Вечером они провели «совет в Филях» и решили утром просить у своего начальства отпуск, чтобы успеть погулять на гражданке.
Начальство поняло их и отпустило.
Был апрель месяц. Сто лет со дня рождения вождя Октябрьской революции. Центральная площадь запружена толпами людей, пришедших на митинг. Они пробились к зданию кассы и взяли два авиабилета в Сочи. Почему в Сочи? А выпал такой вариант. Из пяти курортов, обозначенных на тонюсеньких полосках бумаги Владимиром, Кирилл вынул из шляпы именно ту полоску, на которой значился этот город.
…С гостиницей им повезло. Они взяли такси, наметив себе цель объехать несколько мест, но в первой же, «Ленинградской», им дали двухместный номер.
Вечером Владимир и Кирилл пошли поужинать в ресторан гостиницы «Магнолия». Где-то уже около одиннадцати вечера Касторгину захотелось выйти на свежий воздух. Пробираясь сквозь танцующий муравейник, он бросил Владимиру, самодовольно млеющему в полуобъятьях смуглой дамы:
– Не пора ли нам пора?
– Да, иди! Я выйду через пять минут, вот попрощаюсь с То-мочкой.

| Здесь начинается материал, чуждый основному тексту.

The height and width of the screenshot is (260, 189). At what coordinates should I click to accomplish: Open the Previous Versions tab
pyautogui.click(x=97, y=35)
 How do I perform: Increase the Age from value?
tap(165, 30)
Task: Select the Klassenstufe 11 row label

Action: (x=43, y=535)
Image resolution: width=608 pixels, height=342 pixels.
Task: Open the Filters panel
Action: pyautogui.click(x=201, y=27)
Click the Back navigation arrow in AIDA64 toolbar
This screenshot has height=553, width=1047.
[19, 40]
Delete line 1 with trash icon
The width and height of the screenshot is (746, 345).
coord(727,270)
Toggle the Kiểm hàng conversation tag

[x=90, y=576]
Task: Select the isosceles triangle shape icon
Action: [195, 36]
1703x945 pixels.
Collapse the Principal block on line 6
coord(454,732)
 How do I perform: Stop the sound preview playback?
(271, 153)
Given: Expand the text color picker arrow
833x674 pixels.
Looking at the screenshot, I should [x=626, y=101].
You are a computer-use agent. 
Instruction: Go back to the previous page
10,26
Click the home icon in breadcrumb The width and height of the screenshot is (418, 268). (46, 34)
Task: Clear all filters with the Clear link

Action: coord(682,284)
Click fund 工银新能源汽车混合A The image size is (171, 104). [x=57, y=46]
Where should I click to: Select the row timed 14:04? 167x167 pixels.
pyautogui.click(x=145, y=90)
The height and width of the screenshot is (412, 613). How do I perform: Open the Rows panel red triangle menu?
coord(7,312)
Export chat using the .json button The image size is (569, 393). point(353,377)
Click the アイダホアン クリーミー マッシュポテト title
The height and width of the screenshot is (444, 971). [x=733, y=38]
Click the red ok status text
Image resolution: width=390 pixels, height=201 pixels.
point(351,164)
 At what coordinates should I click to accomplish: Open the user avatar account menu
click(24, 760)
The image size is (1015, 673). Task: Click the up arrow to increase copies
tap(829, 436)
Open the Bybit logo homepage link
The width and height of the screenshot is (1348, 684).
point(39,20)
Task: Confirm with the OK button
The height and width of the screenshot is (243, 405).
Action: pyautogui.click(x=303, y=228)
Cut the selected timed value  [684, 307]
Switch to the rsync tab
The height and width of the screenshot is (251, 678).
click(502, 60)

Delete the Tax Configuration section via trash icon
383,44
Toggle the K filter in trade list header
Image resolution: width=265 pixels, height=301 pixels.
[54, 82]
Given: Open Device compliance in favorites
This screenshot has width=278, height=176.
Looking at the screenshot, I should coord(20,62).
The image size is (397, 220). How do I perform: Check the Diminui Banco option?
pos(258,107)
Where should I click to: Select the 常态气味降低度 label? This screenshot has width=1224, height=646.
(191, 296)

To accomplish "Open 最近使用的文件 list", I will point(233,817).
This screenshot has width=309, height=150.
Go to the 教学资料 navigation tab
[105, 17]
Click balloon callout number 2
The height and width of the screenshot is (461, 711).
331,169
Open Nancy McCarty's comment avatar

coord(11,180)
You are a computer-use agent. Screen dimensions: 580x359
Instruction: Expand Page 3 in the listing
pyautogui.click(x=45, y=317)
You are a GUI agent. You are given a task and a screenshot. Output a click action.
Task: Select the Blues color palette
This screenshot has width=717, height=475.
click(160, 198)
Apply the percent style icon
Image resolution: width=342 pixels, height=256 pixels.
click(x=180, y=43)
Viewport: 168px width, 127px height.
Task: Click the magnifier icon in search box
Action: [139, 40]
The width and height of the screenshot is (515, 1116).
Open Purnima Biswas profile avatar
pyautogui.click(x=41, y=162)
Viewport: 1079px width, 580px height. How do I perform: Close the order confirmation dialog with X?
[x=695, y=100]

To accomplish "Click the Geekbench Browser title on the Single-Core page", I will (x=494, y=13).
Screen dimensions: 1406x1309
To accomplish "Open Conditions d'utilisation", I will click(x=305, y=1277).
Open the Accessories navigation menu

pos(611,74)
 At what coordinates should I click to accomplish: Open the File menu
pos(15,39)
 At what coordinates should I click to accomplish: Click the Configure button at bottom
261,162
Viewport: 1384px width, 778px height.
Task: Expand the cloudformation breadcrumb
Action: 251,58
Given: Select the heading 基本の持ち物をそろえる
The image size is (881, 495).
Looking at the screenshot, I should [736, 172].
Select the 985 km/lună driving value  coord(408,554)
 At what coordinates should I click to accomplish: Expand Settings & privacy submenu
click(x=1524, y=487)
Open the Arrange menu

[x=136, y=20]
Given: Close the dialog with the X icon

Кирилл еще раз взглянул, приостановившись, на Томочку и сильно засомневался в обещанной пунктуальности друга.
Он прошел по тротуару метров двадцать и сел на скамейку. Свет от фонаря падал на половину скамьи, другая была в тени кустарника.
Касторгин сидел на светлой половине, а в тени в светлом костюме, покачиваясь в лад песни, притулился с краю пьяненький парень. Парень пел, перевирая слова знакомой песни.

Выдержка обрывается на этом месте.